Taking a larger view of the Chinese loans to Africa in the past decades, the report revealed that the number waned considerably in the last two years. China and the African states have been involved in somewhat of a symbiotic relationship with China providing the much-needed financial push for development in Africa and the African states providing China with their political support in matters of geopolitical importance as well as providing a market base for Chinese products. This engagement deepened further with the launch of China’s Belt and Road Initiative (BRI) which provided further impetus for China to invest in the nations of Africa. China has wholeheartedly done so in the past decade, with its investments in the region reaching a record high point in 2016, amounting to $28.4 billion. While Africa has been a very important playing field for China to establish its influence and effectively counter the Western presence while also evoking the shared history against colonial struggle, there are still a number of factors that may influence China’s decision to reduce its loan spending on Africa.


In the year 2022, nine loans worth $994 million were sanctioned by China in Africa, the lowest since 2004. It could be said that the economic slowdown brought about by the COVID-19 pandemic since 2020 may have a lot to do with the reduction in loan amounts, this may just be a part of the whole picture. While the pandemic did cast a heavy blow to the global pandemic, China’s conscious reduction of loans to African nations is also predicated upon certain other factors. The changes in China’s global and regional priorities as well as the overall debt repayment issues in the nations in Africa, may have resulted in the significant reduction in new loans.



Figures 1.2: Different Chinese lenders to African states.

China’s loans to Africa have been primarily concentrated in Benin, Cote D’Ivoire and Angola, with CHEXIM being the top lender. The loans amounted to around $1.42 billion and 64 percent of the loans in 2021-2022. Speculations regarding the plummeting loans to Africa have also been around the changing approach to China’s Belt and Road Initiative (BRI).


China’s BRI sought to fund infrastructural and developmental projects all around the Global South, Africa has been at the forefront of China’s attention in this regard. It is important however to also note China’s shifting vision in terms of the Belt and Road Initiative, after ten years of the project coming into force. As China’s regional, strategic and economic priorities change, there is also a massive change in its approach towards the BRI. Its categorical emphasis on something called the “small but beautiful” approach indicates China’s insistence on investing smaller amounts in projects that are environmentally and ecologically sustainable. The changes in the loans accrued to the African borrowers could also be a result of this new approach by Chinese lenders, with an increasing focus on smaller loan amounts towards environmentally greener projects. In analysis, it can be noted that the reduction in the loan amounts does not necessarily mean that China is looking away from Africa or potentially leaving Africa behind in terms of economic support but it may indicate a changing shift in China’s policies towards its lending practices.

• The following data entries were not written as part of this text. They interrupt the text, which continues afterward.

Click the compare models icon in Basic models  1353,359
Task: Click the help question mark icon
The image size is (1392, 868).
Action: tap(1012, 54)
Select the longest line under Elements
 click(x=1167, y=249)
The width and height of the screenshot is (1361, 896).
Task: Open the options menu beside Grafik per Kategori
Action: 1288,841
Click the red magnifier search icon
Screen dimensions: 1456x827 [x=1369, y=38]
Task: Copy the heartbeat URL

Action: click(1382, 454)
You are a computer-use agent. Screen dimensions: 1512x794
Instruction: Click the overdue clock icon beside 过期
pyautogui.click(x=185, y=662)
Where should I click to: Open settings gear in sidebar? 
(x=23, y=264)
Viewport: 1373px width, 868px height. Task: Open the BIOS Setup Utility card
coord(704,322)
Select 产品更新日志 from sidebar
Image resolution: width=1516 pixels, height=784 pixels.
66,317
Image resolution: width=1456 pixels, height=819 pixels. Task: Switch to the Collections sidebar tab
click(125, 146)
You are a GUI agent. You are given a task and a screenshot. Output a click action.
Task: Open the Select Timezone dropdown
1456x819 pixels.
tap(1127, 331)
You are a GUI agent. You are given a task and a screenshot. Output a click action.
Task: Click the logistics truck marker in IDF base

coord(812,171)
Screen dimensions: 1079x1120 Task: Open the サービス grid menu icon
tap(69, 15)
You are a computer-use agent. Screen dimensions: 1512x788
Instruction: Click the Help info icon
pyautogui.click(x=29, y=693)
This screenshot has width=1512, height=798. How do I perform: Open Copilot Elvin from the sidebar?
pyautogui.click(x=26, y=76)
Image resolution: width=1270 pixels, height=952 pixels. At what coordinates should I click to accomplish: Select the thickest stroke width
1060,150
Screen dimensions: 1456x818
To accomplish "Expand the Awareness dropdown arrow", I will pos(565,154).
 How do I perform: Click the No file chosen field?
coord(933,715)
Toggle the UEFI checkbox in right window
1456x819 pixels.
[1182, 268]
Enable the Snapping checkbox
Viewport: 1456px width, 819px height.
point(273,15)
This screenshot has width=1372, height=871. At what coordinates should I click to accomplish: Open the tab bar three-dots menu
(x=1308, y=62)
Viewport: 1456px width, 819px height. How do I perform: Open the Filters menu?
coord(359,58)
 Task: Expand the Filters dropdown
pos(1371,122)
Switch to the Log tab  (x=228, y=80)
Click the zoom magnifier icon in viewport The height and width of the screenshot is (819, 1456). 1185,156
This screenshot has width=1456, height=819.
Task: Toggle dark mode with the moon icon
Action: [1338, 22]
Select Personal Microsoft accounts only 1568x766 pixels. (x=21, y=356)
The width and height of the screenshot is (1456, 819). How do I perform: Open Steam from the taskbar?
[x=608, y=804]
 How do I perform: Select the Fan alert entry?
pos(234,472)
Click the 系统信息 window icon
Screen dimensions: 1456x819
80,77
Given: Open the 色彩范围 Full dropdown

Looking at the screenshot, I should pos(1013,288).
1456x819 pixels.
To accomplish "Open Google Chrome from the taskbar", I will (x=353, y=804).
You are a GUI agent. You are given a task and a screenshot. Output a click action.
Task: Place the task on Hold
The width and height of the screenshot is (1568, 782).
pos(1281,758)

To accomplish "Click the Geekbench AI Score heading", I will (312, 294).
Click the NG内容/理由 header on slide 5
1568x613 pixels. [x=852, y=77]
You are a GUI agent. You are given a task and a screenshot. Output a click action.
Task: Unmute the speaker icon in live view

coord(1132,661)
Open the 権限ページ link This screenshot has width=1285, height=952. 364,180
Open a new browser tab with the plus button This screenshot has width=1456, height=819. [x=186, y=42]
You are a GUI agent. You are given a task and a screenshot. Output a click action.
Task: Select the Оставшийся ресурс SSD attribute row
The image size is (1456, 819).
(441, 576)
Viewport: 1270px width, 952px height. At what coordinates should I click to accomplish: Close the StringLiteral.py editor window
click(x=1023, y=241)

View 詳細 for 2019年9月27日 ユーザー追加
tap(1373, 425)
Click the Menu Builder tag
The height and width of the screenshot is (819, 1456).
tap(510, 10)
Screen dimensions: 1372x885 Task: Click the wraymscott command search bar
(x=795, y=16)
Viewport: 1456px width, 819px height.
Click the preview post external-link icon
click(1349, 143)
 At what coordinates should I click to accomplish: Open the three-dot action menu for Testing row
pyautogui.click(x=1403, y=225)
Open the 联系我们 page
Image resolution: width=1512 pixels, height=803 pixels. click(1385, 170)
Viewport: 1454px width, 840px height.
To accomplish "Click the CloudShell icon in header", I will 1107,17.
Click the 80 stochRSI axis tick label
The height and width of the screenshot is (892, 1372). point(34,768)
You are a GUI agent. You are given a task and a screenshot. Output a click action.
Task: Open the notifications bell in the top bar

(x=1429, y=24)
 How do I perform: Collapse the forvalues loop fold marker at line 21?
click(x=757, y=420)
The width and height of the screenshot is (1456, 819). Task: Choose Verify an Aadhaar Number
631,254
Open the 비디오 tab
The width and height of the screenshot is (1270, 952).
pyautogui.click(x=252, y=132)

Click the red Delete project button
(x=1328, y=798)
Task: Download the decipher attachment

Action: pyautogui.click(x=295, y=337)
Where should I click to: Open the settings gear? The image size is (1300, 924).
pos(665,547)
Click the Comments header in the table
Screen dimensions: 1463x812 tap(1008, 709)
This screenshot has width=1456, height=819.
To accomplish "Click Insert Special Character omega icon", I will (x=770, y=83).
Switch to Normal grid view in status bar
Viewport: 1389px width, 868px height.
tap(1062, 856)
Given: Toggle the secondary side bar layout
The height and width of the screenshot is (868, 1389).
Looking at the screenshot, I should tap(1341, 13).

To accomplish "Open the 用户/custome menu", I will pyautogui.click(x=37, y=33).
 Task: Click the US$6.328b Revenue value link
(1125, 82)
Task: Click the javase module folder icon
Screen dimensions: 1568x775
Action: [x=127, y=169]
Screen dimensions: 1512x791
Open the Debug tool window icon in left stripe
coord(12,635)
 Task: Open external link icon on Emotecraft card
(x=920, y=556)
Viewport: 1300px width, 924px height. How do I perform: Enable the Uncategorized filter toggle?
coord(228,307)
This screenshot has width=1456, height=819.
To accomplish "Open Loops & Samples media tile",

Much of China’s lending approach has been categorized by the West as a ‘debt trap’ strategy but there is greater nuance to this term when it comes to China’s approach in Africa. Even though China has been one of the primary lenders to Africa in the past decades, it is far behind the top lenders which primarily come from the West and international financial institutions. The loan agreements drawn up at the time of such a transaction are usually created to favor the lenders’ interests and the same has been the case with China’s loans in the region as well. However, whether the states in Africa are embroiled in the Chinese debt trap to the extent that they may lose access to the projects thus created, is still to be decided. What is very evident however is, that China is conscious of the debt repayment crisis that has been created through the policies of the BRI and loan spending, resulting in an economic crisis back home as well. Therefore, the reduction in the loans to all these lenders could just be the result of the multiplicity of factors that may have a lot to do with China and its changing economic ambitions.